So I was hoping to never have to buy any more CBEFM sticks, but I broke down and purchased some today. I have 4 left and I will start testing in 3 days, therefore I have a week to have more delivered. Done and done.
I also purchased 40 more opks and 20 more hpts...you can never have too many, right?
I've bene really depressed lately and I hate it. I will start crying over nothing. B says I should talk to someone. I don't want to talk to anyone. I barely want to leave the house. I'm hoping it will pass. The ebb and flow of my emotions coincides with the ebb and flow of my cycles. I get super hopeful and positive during ovulation and the TWW and then it all comes crashing down with the arrival of AF.
The "mother's day" season is particularly difficult.
3 comments:
Talking to somebody may not be a bad idea. It doesn't have to be a PROFESSIONAL somebody. But somebody who understands, at the very least. ♥
I second N's comment. Talking to someone might really be beneficial. No one can ttc for 2.5 years and lose a pregnancy and NOT be at least mildly depressed--I just don't think it is possible.

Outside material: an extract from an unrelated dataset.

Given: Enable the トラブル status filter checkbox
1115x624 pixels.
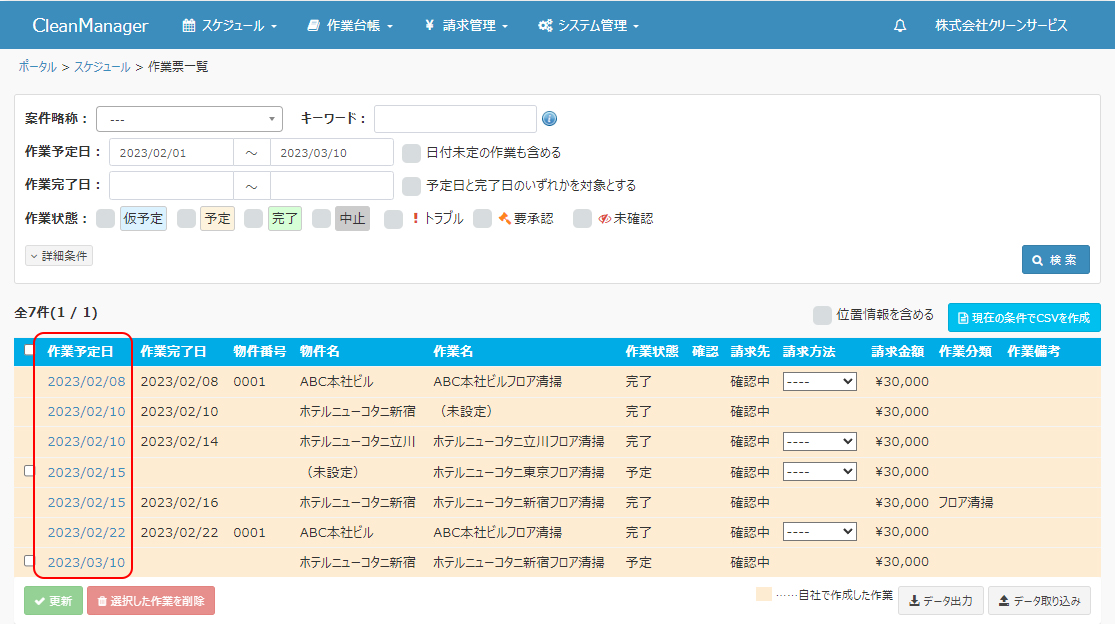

it's my visit to your blog (and I'm here for the Celebratory stuff)
but I read this post and I needed to just give you an internet hug. In the 4 yrs I tried to get PG, I felt that way soooo often. I acutally DID talk to someone but it seemed that often the only thing that was going to help was a baby in my arms.
IN looking back, talking to M even for the three months I did it, was helpful, it was GOOD For me and for my body..the one I often hated.
I hope you find some way to know you're worth so much.